Just a few hours before the launch party, in what seemed like a HUGE setback, Apple announced that iTunes would begin supporting podcasts - basically driving a stake through the heart of Odeo’s original business plan.1 Undeterred, Ev Williams, Jack Dorsey, Biz Stone, and Noah Glass pivoted Odeo into what we now know as Twitter.
When Twitter first launched at SXSW all of my startup friends were using it sharing details about their lives - where they ate, pooped, and slept. It seemed so banal. But after hearing Ev talk about how Twitter would become the world’s ‘public square’ I decided to open an account. The deal was simple. I would bring my content, creating a virtuous network effect and attracting new users to Twitter who would bring their own content and friends to the platform, and in return, Twitter would provide us all access to the free speech platform at no cost. Based on that contract I created my account in April 2007.
For thirteen years I dutifully tweeted, retweeted, and liked without incident. I was approached by several competitors including Jaiku, Plazes, Kyte, Yappd, and Pownce about moving my time and attention to their platforms instead but I was loyal to Twitter.

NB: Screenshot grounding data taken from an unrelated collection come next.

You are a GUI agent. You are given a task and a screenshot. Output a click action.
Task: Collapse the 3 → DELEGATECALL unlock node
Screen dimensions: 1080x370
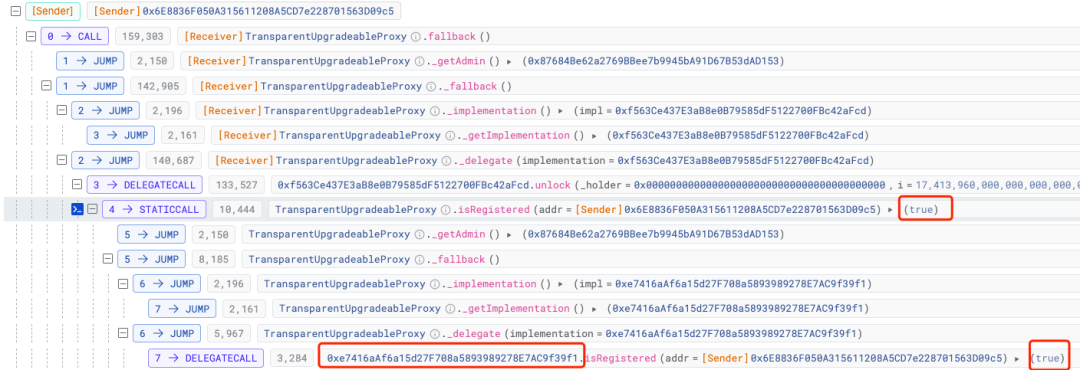tap(77, 184)
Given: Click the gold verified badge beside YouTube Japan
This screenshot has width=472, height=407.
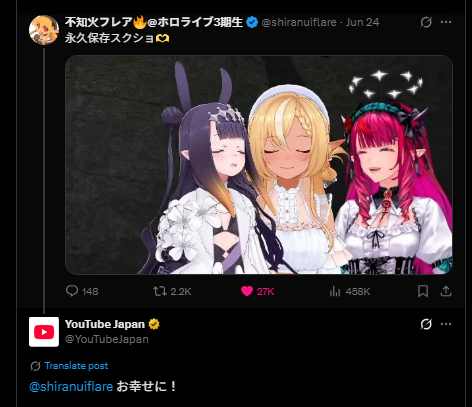Looking at the screenshot, I should pyautogui.click(x=154, y=324).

For many years I had been identified as part of a group known as the Top Conservatives on Twitter. The list was organized by a conservative grassroots organizer and author named Michael Leahy and given the #TCOT hashtag by a 78-year-old grandmother named Beulah Garret (now deceased). Shortly after Rick Santelli’s rant, we began organizing events around the country and the so-called ‘tea party’ was born.2
As a result, for almost a decade Twitter was dominated by conservatives and libertarians - that dominance mysteriously began to disappear shortly after President Trump was elected in 2016 - by 2020 almost everyone associated with the #TCOT hashtag had been silenced.

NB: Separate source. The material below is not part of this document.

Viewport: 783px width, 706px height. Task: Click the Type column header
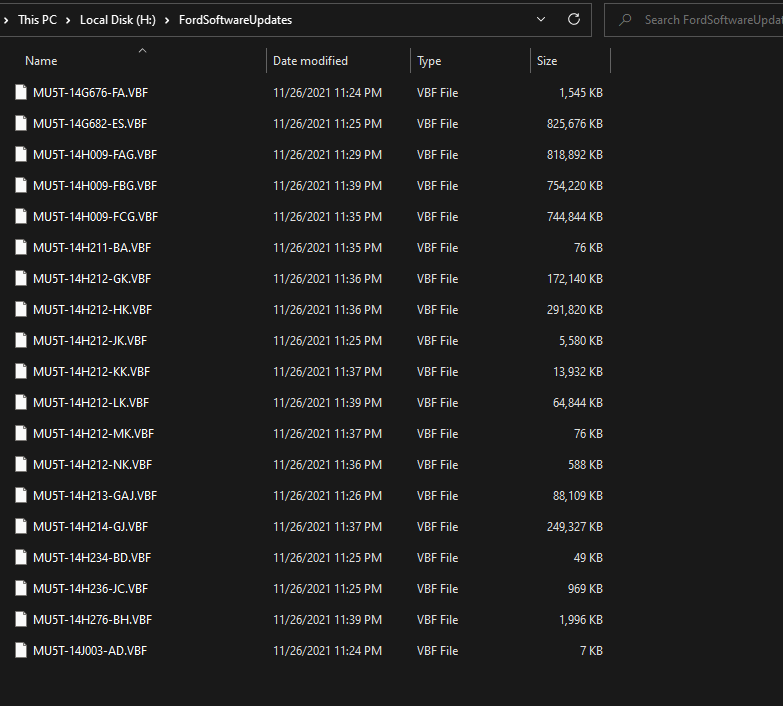click(429, 61)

On March 3rd, 2021 without explanation or notice I was ‘permanently suspended’ from Twitter. I had never received a warning. I had never knowingly violated the rules. I just woke up one Wednesday morning and when I tried to log into my account I received a simple message that I had been permanently suspended for violating Twitter’s rules. I tried unsuccessfully to reach out to a few contacts I had inside the company.

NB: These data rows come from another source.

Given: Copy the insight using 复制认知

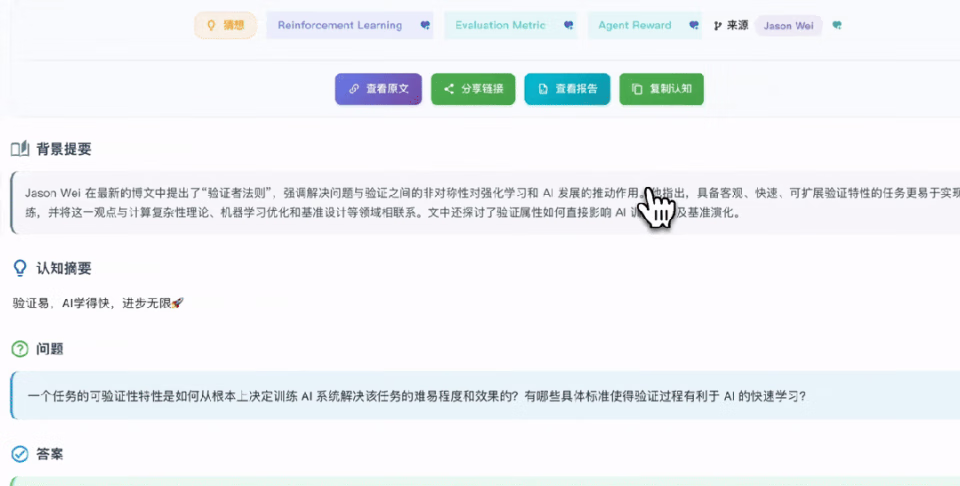Looking at the screenshot, I should (x=662, y=89).
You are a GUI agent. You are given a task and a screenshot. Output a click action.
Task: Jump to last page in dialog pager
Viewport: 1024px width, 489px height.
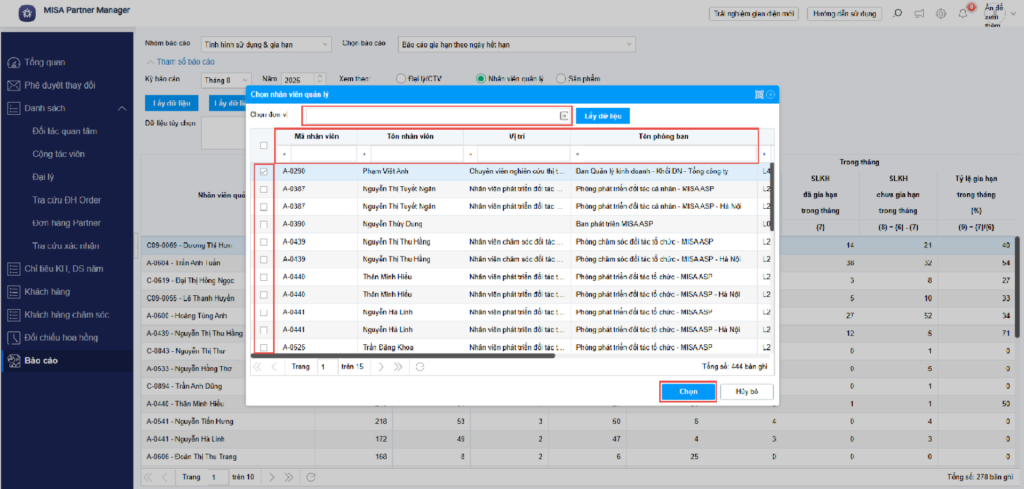397,367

I filed an appeal and received an email confirming they were reviewing it and would contact me with their decision. Weeks and months passed without a response. I filed a few more appeals and received confirmation Twitter received them but I never received any other response. Twitter was a black hole. Shortly after Elon Musk announced he was buying Twitter I decided to try once again to get my account reinstated. To that end, I reached out to Twitter’s Head of U.S. Public Policy, Lauren Culbertson Grieco. We both were from Georgia and worked for GOP members of congress so I figured she might be sympathetic to my cause. Her name may sound familiar as we recently learned from the Twitter Files released by Elon Musk and reported on by Matt Taibbi that Lauren was involved in the censorship and suppression of the New York Post and their reporting on the sale of President Biden’s influence by his family.3
Despite confirmation that Lauren received my correspondence I never heard back from her. Once the deal closed I decided to try contacting Lauren once again on October 10th but this time I did three things differently:
I mentioned that I was a paying customer (fun fact Twitter billed me for Twitter Blue even though I was permanently suspended);
I pointed out that I live in Texas where it is illegal to censor someone on social media for political reasons4;
AND copied two Harmeet Dhillon5 and Robert Barnes6 on my email (they're both well-known lawyers who Twitter is very familiar with).
Within minutes I got an email from litigation@twitter.com asking me not to contact Twitter employees (sorry, Lauren) and claiming I had never actually appealed my suspension suggesting that “If you believe we made a mistake suspending or locking your account, you can file an appeal..." FWIW I made multiple appeals and have the receipts to prove it.
Despite this, I filed yet another appeal and followed up to ensure Twitter’s litigation team got it - incredulously they couldn’t find it. Eventually, I sent them the tracking numbers for a few of my appeals and continued to check back regularly. The last time I heard from Twitter’s litigation team was on November 15th indicating they were finally looking into my suspension. Then at 8:44 PM on November 22, 20222 (two days before Thanksgiving) without warning, notice, or explanation my account was restored.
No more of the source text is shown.